Kinetics of anation in platinum(II) and palladium(II) complexes of N-alkylated diethylenetriamine

Abstract

The kinetics of replacement of H₂O in the pseudo-octahedral complexes [Pt(L–L–L)(H₂O)][ClO₄]₂(L–L–L = Me₂N[CH₂]₂NMe[CH₂]₂NMe₂) and [Pd(L–L–L)(H₂O)][ClO₄]₂(L–L–L = R₂N[CH₂]₂NMe[CH₂]₂NR₂, R = Me or Et] by the nucleophiles Cl^–, Br^–, I^–, (NH₂)₂CS, SCN^–, and S₂O₃^2– have been studied in water at 25 °C. All the reactions exhibit a first-order dependence on both the substrate and the nucleophile concentration.
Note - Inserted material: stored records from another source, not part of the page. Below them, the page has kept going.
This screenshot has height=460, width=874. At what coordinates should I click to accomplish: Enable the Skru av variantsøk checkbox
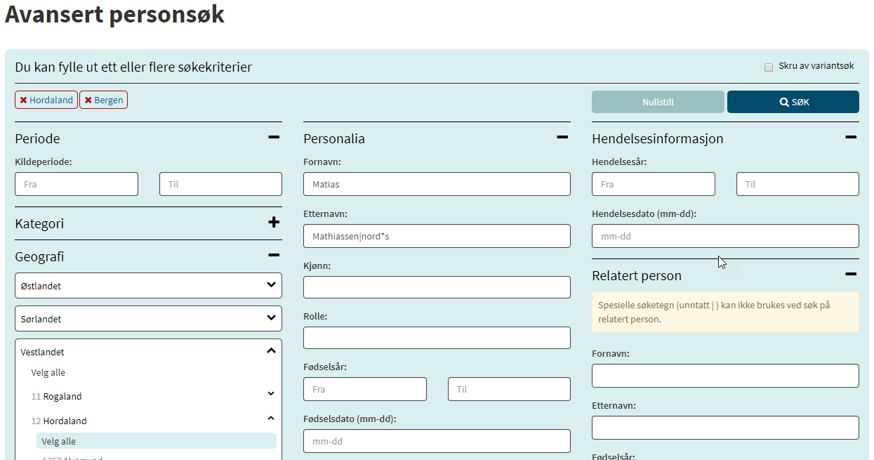[769, 67]
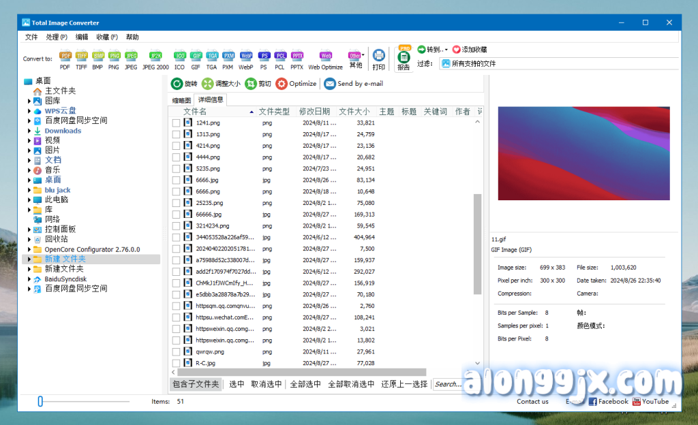Click the thumbnail size slider handle

40,402
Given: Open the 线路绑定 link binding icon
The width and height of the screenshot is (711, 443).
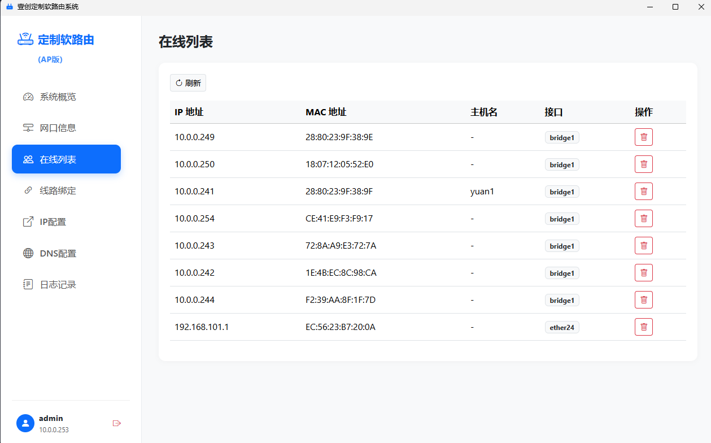Looking at the screenshot, I should point(28,190).
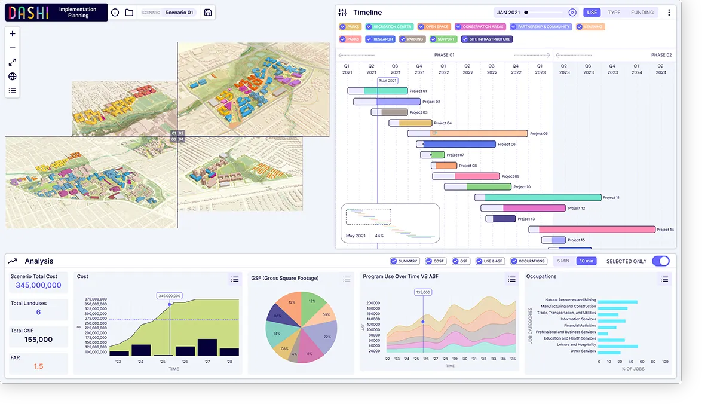Open the Timeline kebab options menu
Image resolution: width=717 pixels, height=419 pixels.
669,13
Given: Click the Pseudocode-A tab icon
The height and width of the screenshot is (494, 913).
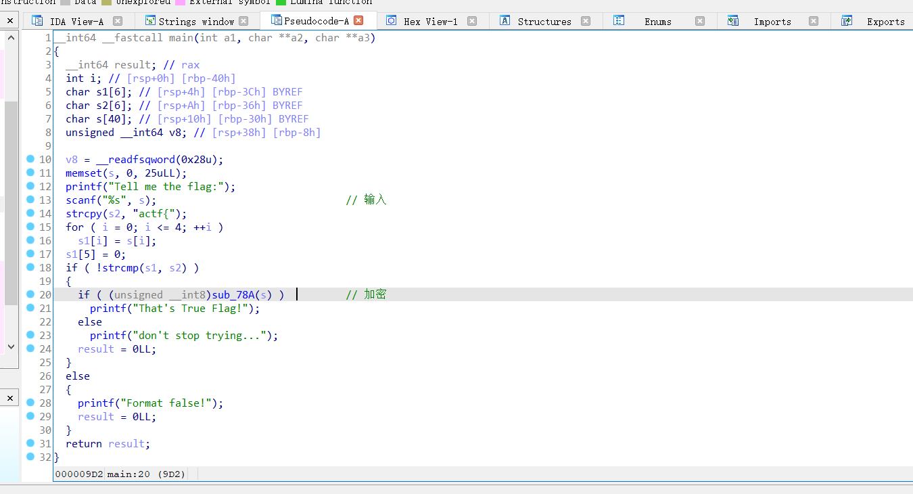Looking at the screenshot, I should click(x=276, y=20).
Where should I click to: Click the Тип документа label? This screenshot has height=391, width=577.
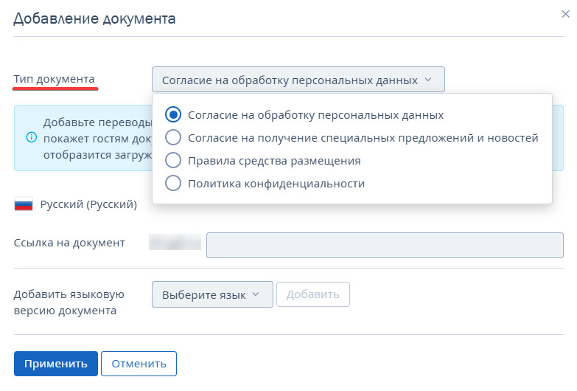(54, 79)
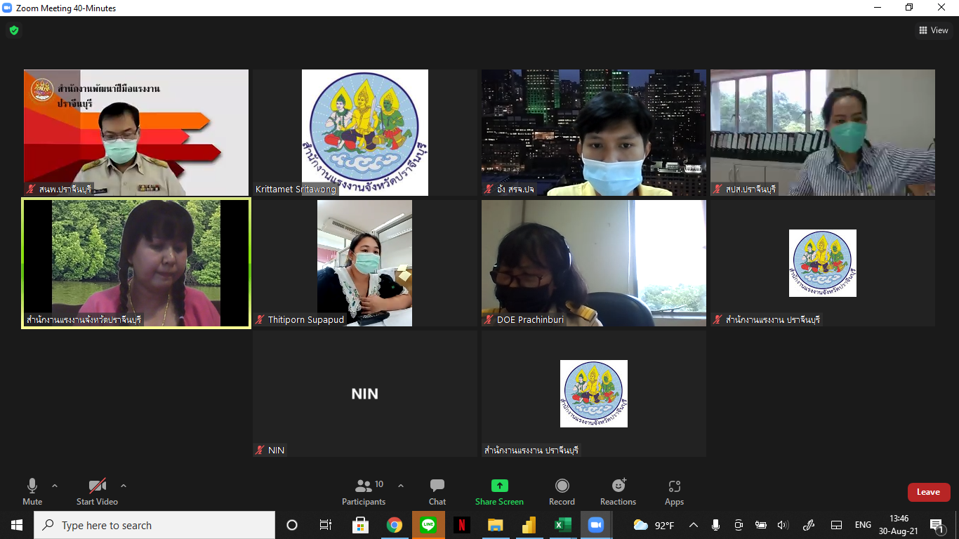Turn on camera with Start Video
This screenshot has height=539, width=959.
point(97,491)
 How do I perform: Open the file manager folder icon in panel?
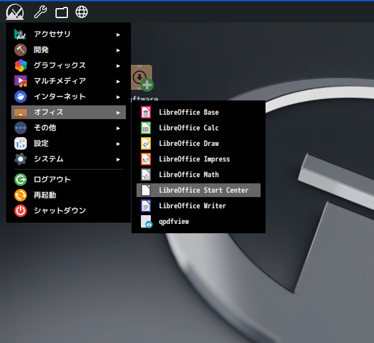tap(61, 12)
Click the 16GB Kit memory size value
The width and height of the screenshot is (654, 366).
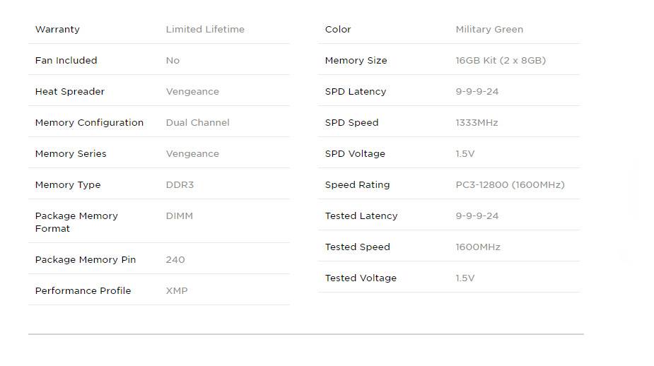pyautogui.click(x=501, y=61)
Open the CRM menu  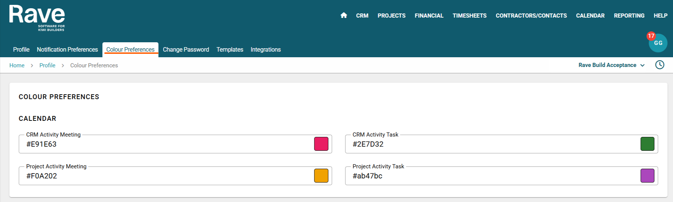click(362, 16)
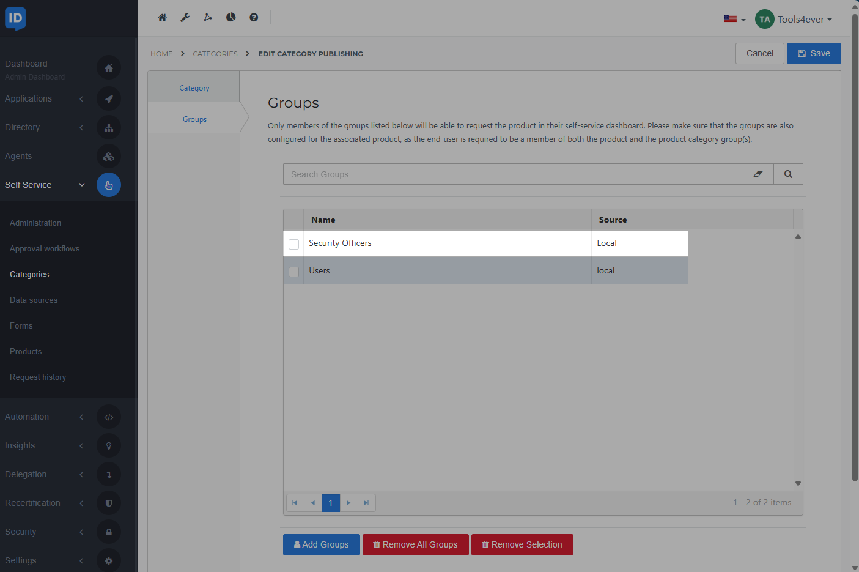Click the home icon in top toolbar

[162, 18]
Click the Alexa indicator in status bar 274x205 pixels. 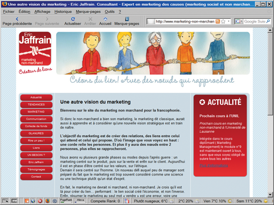(x=80, y=201)

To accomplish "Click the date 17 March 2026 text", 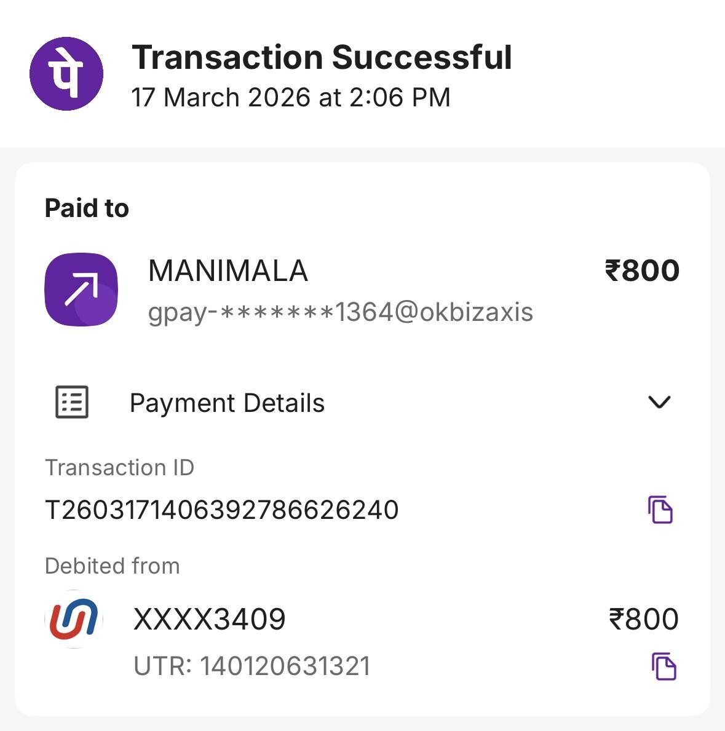I will tap(290, 98).
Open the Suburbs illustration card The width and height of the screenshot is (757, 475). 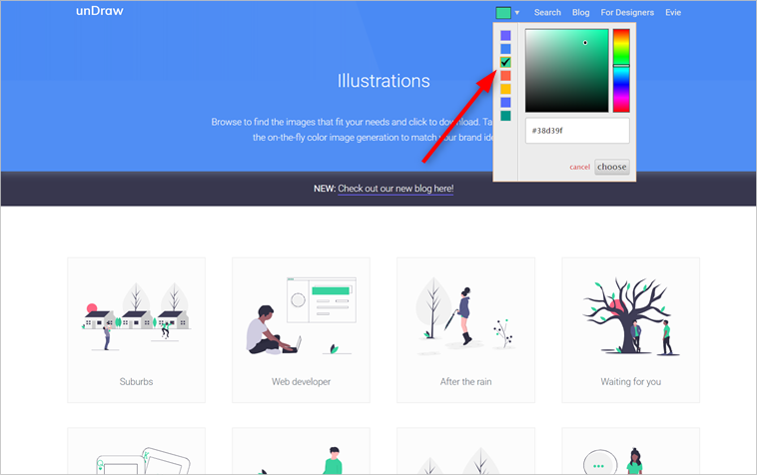point(136,329)
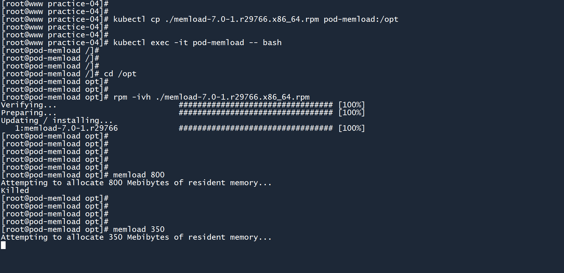Click the 800 Mebibytes allocation message

coord(136,183)
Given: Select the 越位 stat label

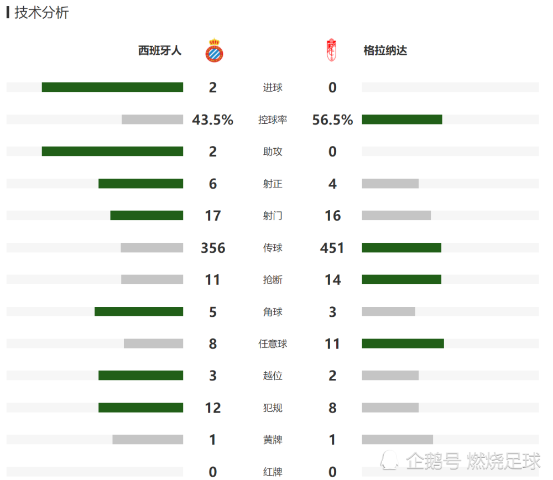Looking at the screenshot, I should point(273,375).
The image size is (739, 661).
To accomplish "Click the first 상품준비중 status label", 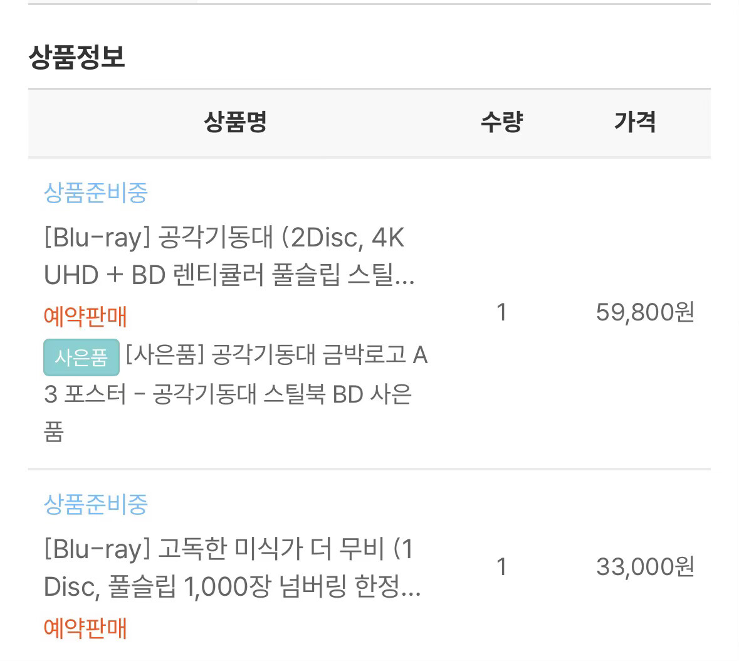I will [x=96, y=193].
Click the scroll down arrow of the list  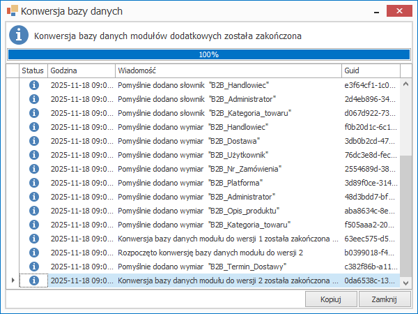click(x=406, y=281)
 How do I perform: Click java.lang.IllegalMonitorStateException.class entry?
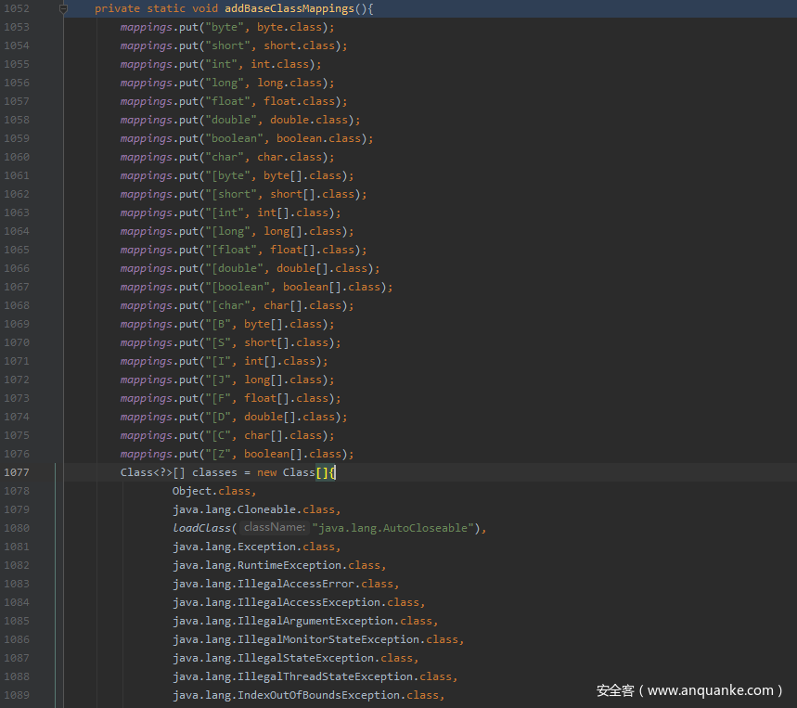[316, 639]
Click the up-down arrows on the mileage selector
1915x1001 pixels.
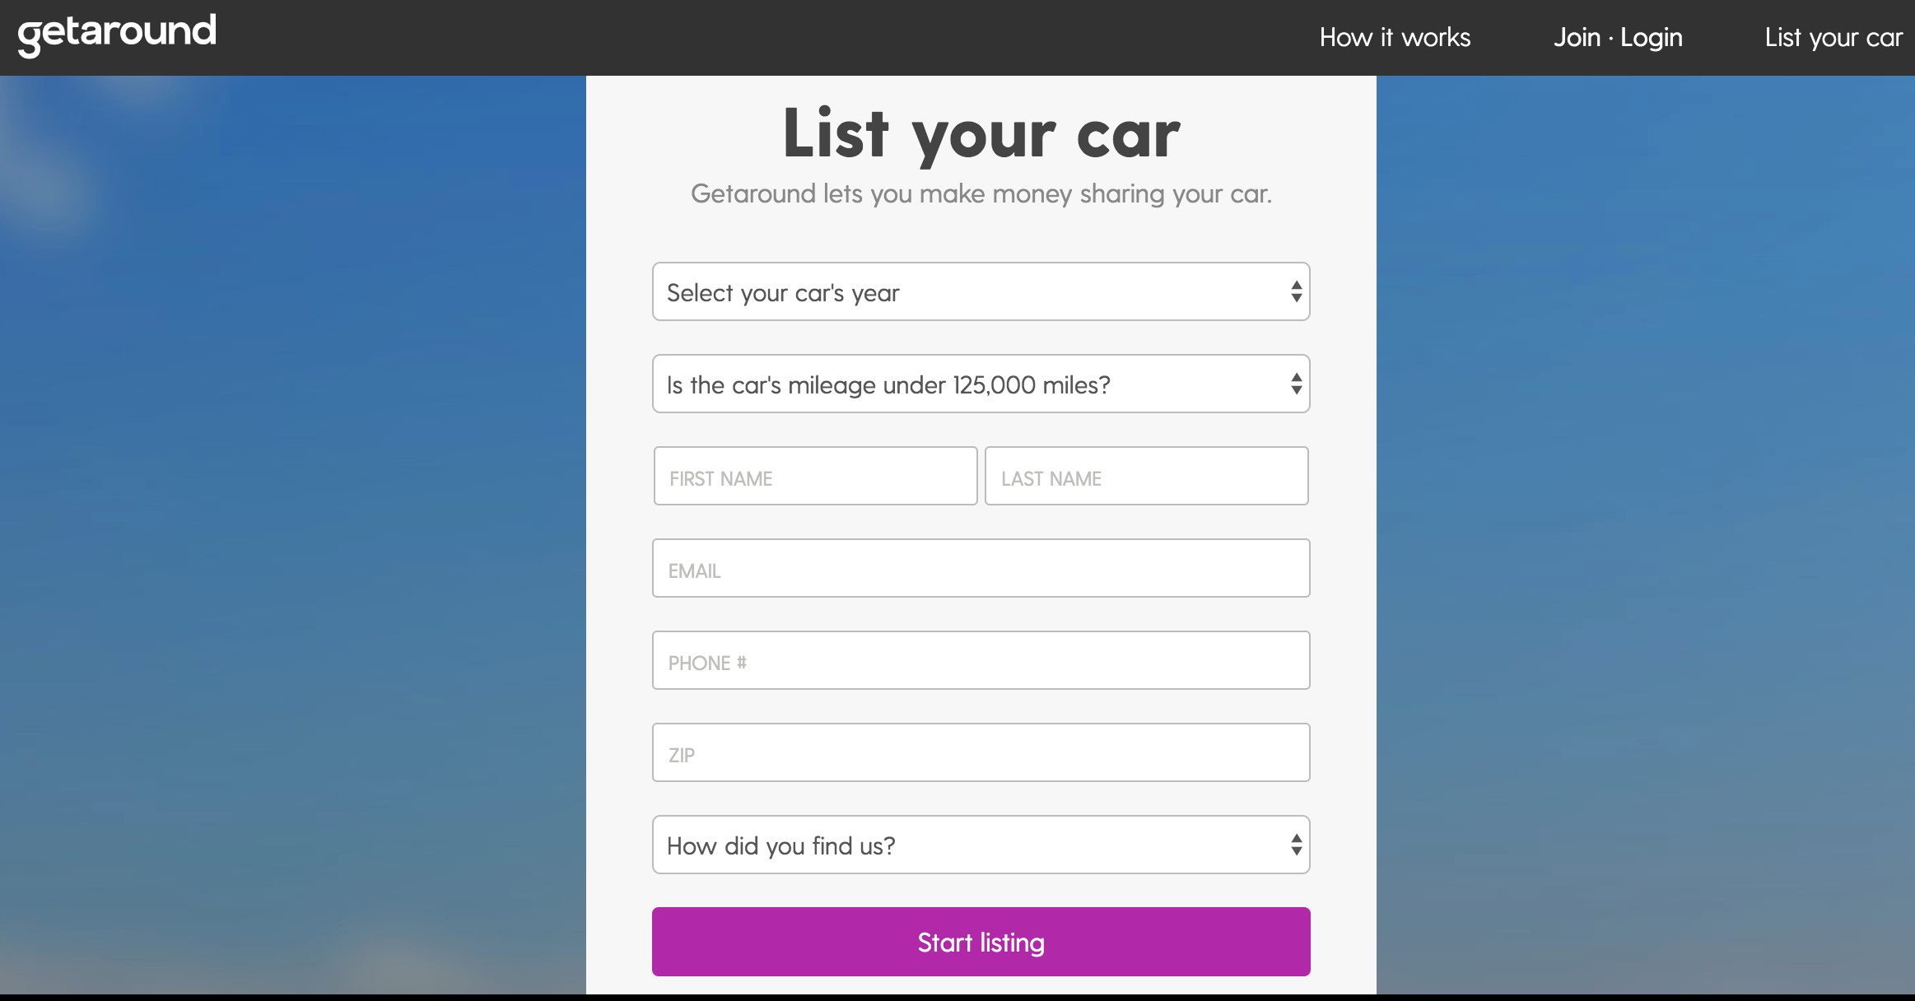pos(1296,384)
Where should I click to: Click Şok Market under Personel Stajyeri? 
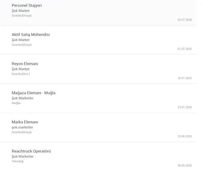[x=21, y=11]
The kinetic behaviour of the complexes depends markedly on the size of the substituents at the nitrogen atoms in the ligand L–L–L. When L–L–L = Me₂N[CH₂]₂NMe[CH₂]₂NMe₂ the second-order rate constants follow the usual nucleophilicity scale and in the case of the platinum complex the kinetic behaviour can be related to that of the unhindered complex [Pt(dien)(H₂O)]²⁺(dien = H₂N[CH₂]₂NH[CH₂]₂NH₂). In the case of the palladium substrate where the ligand L–L–L bears four bulky ethyl groups the reactivity is largely reduced with respect to that where L–L–L = Me₂N[CH₂]₂NMe[CH₂]₂NMe₂ and the usual scale of nucleophilicity is no longer valid. The experimental findings are interpreted in terms of the usual bimolecular attack at the metal on the basis of the electrophilicity and the steric hindrance at the reaction centre caused by the substituents of the tridentate ligand.